I was more bothered by the fact that I'd decided to help her than I was about my gut feeling. My problem was that in weighing my options: to help her or not to help her, I quickly gauged the externals. Could I verify some of her story? (broken-out driver side window) Was she dressed in a way that I'd found typical of people who are trying to work the system? (No, she was well dressed) Was she defensive and explanatory of every little thing to try to get me to believe her? (well, yes, but logically, she was *trying* to convince me...) My question for myself was, "Would I have done this little thing for someone who didn't fall within my "acceptable" limits of assistance? What if she hadn't been well dressed? What if her story hadn't been as convincing? What if she'd been cussing at her lousy luck and her personality had been off-putting?
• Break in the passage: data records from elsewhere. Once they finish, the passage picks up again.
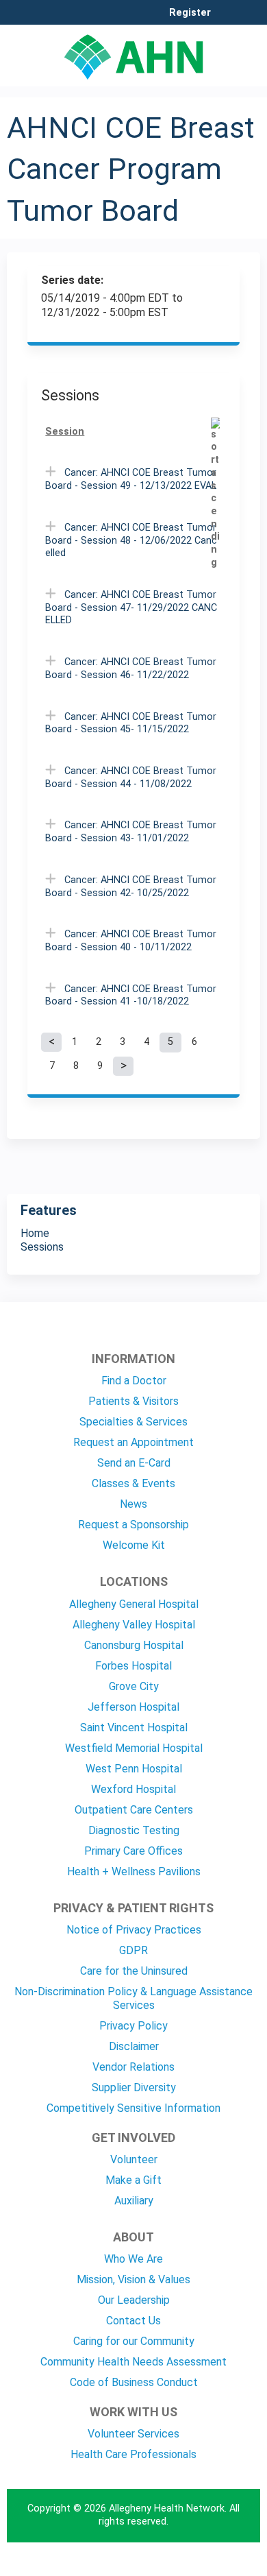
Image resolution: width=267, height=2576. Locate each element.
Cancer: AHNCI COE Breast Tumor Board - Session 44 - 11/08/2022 (130, 777)
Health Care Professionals (133, 2454)
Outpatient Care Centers (134, 1809)
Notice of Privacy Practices (133, 1929)
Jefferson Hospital (133, 1706)
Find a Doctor (133, 1380)
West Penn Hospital (134, 1768)
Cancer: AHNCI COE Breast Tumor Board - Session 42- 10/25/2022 (130, 886)
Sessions (42, 1246)
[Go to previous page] (51, 1042)
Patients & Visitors (133, 1401)
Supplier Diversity (134, 2087)
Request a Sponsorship (133, 1524)
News (133, 1503)
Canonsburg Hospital (133, 1645)
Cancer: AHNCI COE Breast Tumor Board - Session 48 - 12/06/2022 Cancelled (131, 540)
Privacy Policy (133, 2025)
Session (64, 431)
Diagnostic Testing (133, 1830)
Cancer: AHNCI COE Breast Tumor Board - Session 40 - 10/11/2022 (130, 940)
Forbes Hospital (133, 1665)
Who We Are (133, 2258)
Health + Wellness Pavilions (134, 1871)
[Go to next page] (123, 1066)
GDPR (133, 1950)
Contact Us (133, 2320)
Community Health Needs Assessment (133, 2361)
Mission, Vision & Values (133, 2279)
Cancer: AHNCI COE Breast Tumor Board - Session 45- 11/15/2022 (130, 723)
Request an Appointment (133, 1442)
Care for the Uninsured (134, 1970)
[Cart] (227, 19)
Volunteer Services (133, 2433)
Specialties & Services (133, 1421)
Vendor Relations (133, 2066)
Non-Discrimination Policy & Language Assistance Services (133, 1998)
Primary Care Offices (133, 1850)
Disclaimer (134, 2046)
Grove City (134, 1686)
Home (35, 1233)
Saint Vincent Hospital (134, 1727)
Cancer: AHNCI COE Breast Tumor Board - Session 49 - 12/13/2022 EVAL (130, 479)
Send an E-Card (133, 1462)
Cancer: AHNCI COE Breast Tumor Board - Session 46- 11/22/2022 (130, 668)
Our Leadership (134, 2300)
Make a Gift (133, 2180)
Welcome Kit (134, 1545)
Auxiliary (133, 2200)
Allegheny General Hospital (134, 1604)
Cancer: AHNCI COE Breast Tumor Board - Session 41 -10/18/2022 (130, 995)
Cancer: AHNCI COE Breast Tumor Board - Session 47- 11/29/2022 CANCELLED (131, 607)
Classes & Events (133, 1483)
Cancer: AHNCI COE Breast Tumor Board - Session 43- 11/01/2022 (130, 831)
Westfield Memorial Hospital (134, 1748)
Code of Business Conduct (134, 2382)
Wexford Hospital (133, 1789)
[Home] (133, 52)
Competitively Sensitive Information (133, 2108)
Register (190, 13)
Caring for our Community (133, 2341)
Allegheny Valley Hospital (134, 1624)
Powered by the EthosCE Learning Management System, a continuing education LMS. (211, 2566)
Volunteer (133, 2159)
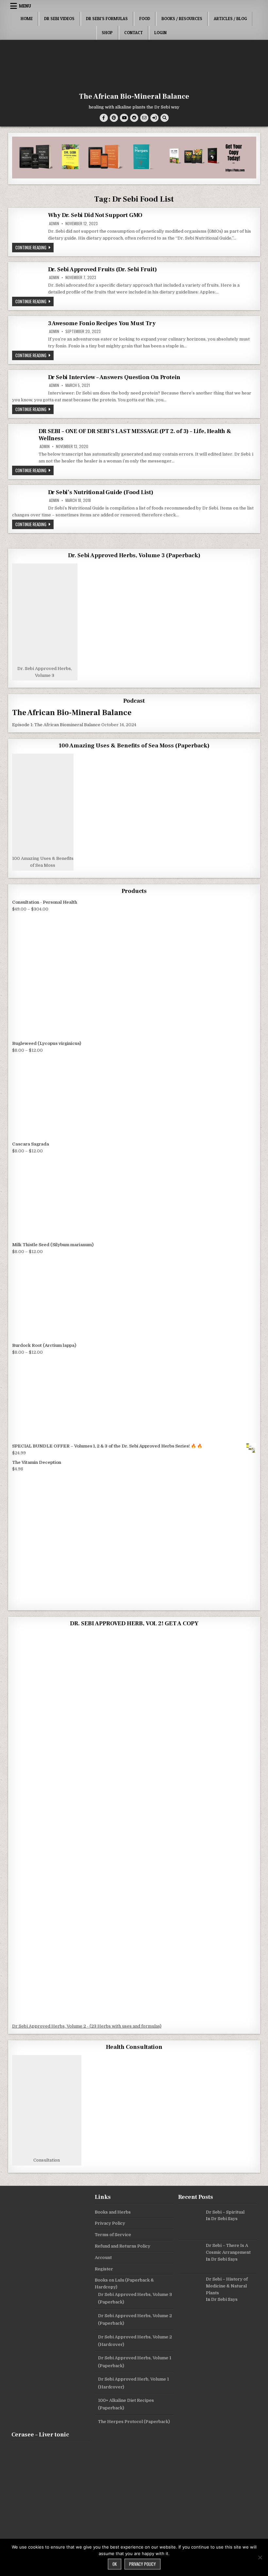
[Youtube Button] (124, 118)
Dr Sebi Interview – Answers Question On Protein (114, 377)
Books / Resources (181, 18)
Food (144, 18)
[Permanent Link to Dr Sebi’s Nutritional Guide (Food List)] (28, 499)
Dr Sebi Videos (59, 18)
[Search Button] (164, 118)
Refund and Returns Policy (122, 2246)
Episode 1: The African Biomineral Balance (56, 724)
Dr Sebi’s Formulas (107, 18)
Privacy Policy (110, 2223)
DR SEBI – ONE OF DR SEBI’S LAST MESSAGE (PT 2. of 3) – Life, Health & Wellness (135, 434)
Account (103, 2257)
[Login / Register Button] (154, 118)
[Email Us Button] (144, 118)
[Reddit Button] (134, 118)
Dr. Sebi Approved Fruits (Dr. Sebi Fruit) (102, 269)
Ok (114, 2564)
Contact (133, 32)
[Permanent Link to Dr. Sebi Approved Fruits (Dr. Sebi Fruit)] (28, 281)
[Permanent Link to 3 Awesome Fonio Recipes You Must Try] (28, 334)
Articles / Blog (230, 18)
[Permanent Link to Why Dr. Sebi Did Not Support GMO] (28, 225)
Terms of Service (113, 2234)
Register (104, 2269)
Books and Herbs (113, 2212)
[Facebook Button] (104, 118)
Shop (107, 32)
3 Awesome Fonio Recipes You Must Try (102, 323)
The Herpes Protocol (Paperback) (134, 2421)
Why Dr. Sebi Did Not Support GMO (95, 215)
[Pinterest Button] (114, 118)
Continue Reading (34, 247)
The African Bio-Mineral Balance (134, 96)
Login (160, 32)
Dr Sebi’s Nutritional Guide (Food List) (100, 492)
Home (27, 18)
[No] (260, 2557)
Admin (54, 224)
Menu (25, 5)
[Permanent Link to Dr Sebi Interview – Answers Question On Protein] (28, 383)
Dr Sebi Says (224, 2218)
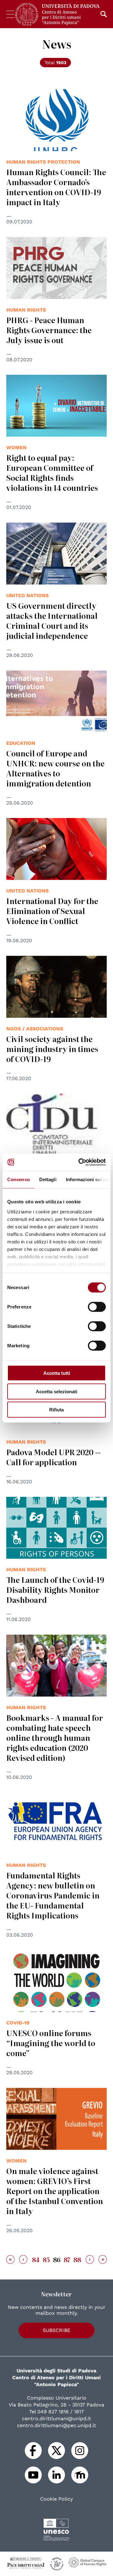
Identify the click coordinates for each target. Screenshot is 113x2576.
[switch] (97, 1307)
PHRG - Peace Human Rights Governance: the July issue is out (49, 329)
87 (67, 2259)
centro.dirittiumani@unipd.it (56, 2418)
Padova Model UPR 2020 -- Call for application (53, 1456)
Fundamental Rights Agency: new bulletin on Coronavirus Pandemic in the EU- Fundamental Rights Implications (53, 1895)
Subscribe (56, 2330)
Who am I to judge a person I can't possibly have enough verifiable information to make a judgement call?

I can only pray that God can judge my actions as well as my heart and maybe next time he blesses me with the opportunity to help someone in this way, I won't be so critical.

Deuteronomy 15:7-11

7 If there is a poor man among your brothers in any of the towns of the land that the LORD your God is giving you, do not be hardhearted or tightfisted toward your poor brother. 8 Rather be openhanded and freely lend him whatever he needs. 9 Be careful not to harbor this wicked thought: "The seventh year, the year for canceling debts, is near," so that you do not show ill will toward your needy brother and give him nothing. He may then appeal to the LORD against you, and you will be found guilty of sin. 10 Give generously to him and do so without a grudging heart; then because of this the LORD your God will bless you in all your work and in everything you put your hand to. 11 There will always be poor people in the land. Therefore I command you to be openhanded toward your brothers and toward the poor and needy in your land.